Application and transitional provisions

2.13               The changes to remuneration reporting in this Bill relieve companies of a number of disclosure obligations. These amendments apply in relation to directors’ reports for financial years ending on or after the commencement of this Bill.  This allows companies to access these changes as soon as practicable.  [Schedule 1, item 10, sections 1547 and 1549]



Chapter 3          

Clarifying the financial year

Outline of chapter

3.1                   Item 6 of Schedule 1 to this Bill amends the Corporations Act 2001 (Corporations Act) to clarify the circumstances in which a financial year may be less than 12 months.

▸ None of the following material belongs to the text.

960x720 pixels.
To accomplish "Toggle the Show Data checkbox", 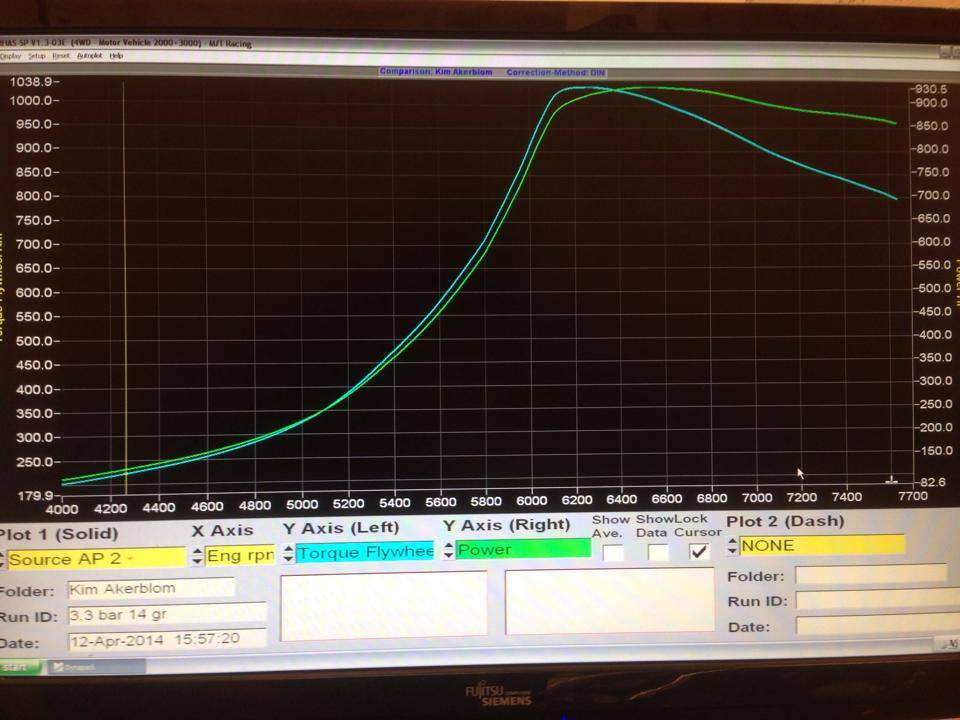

3.2                   All references in this Chapter are to the Corporations Act unless otherwise specified.

Context of amendments

3.3                   There is confusion about the conditions under which directors may determine that a financial year is shorter than 12 months.

3.4                   Section 323D sets out how companies, registered schemes and disclosing entities may determine the length of their financial year.

3.5                   While an entity’s financial year is expected to be approximately 12 months long, entities can determine otherwise in cases where:

•        an entity needs to modify its financial year by up to seven days, to accommodate week-based internal reporting frameworks; or

•        an entity needs to synchronise its financial year in order to prepare consolidated financial reports.

3.6                   Subsection 323D(2A) allows entities to determine that their financial year is less than 12 months if none of the previous five financial years have been less than 12 months, the shorter financial year commences at the end of the previous financial year and the decision is in the best interests of the entity.  

3.7                   Stakeholders have raised concerns about the interaction between this provision and the operation of subsection 323D(2), which requires that a financial year is 12 months long, unless determined by the directors to be a period that is longer or shorter than 12 months by up to seven days.

3.8                   There is confusion surrounding whether taking advantage of the flexibility in section 323D(2) would trigger the five-year period in which an entity is precluded from accessing the benefits offered by section 323D(2A).

3.9                   Similarly subsection 323D(3) requires an entity to synchronise its financial year end with its parent entity when it becomes a controlled entity.  Again, stakeholders have raised concerns that this provision may trigger the five-year period in which an entity is precluded from accessing the benefits offered by section 323D(2A).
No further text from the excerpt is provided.